Дошло это до Груниного батька. Чисто сказился от зло бы. "Как так? За простого казака дочку отдать?! Да николи!" Груню вожжами выстегал, а на Семена атаману нажаловался, что дочку совращает. Просидел тогда Семен две недели в холодной, а тем временем Груню хорунжий один просватал, слыхал, может, про Петра Деркача? - ив скорости свадьбу сыграли. Хорунжий тот прыщеватый был, роста мелкого, а уж пьяница, а уж буян - и не приведи бог. Семен как вышел из-под ареста, в день ихней свадьбы в саду повесился, да, спасибо, люди увидели, вынули из петли.

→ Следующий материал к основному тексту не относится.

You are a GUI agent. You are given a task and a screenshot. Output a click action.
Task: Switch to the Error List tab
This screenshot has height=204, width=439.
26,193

Оно и Груне не слаще было, почти что николи из синяков не выходила. Ну, вскорости умер батько хорунжего, а сыну хутор завещал, переехали молодые на хутор жить, дом станичный продали. Уж как там жили - не знаю... только война началась и хорунжего того на австрийском фронте убили.
- Что ж после этого Груня за Семена не вышла?
- Где же выйти-то? Ведь он до самой революции на фронте был, а потом с Кочубеем ушел. Да и гордый он. У нее хутор, а у него что?
Андрей слез с подоконника и задумчиво проговорил:
- А ведь, стало быть, Семен любит ее, если до сих пор не женится.
- Кто знает... должно, что так.
4

В ту ночь Деркачиха ждала гостей. Она то выбегала на крыльцо, подолгу вслушиваясь в ночную тишину, то, подобрав шелковую юбку, спешила на кухню - подгонять и без того сбившуюся с ног стряпуху.
Но вот во дворе заливисто залаяли собаки, и Деркачиха, шелестя юбкой, опрометью кинулась к воротам. Со стороны плавней явственно послышался конский топот, и из тьмы вынырнули человек десять всадников. Раздались веселые приветствия, шутки, смех.
Гости Деркачихи были у нее не впервые, они сами завели лошадей в просторную конюшню, ослабили им подпруги и дали сена. Потом, вместе с хозяйкой, прошли в дом.
Деркачиха, усаживая гостей за стол, со скрытой тревогой спросила:
- А где же есаул Гай и господин полковник?
Один из гостей весело ответил:
- Должны к утру явиться. Гай просил нас заменить его до утра.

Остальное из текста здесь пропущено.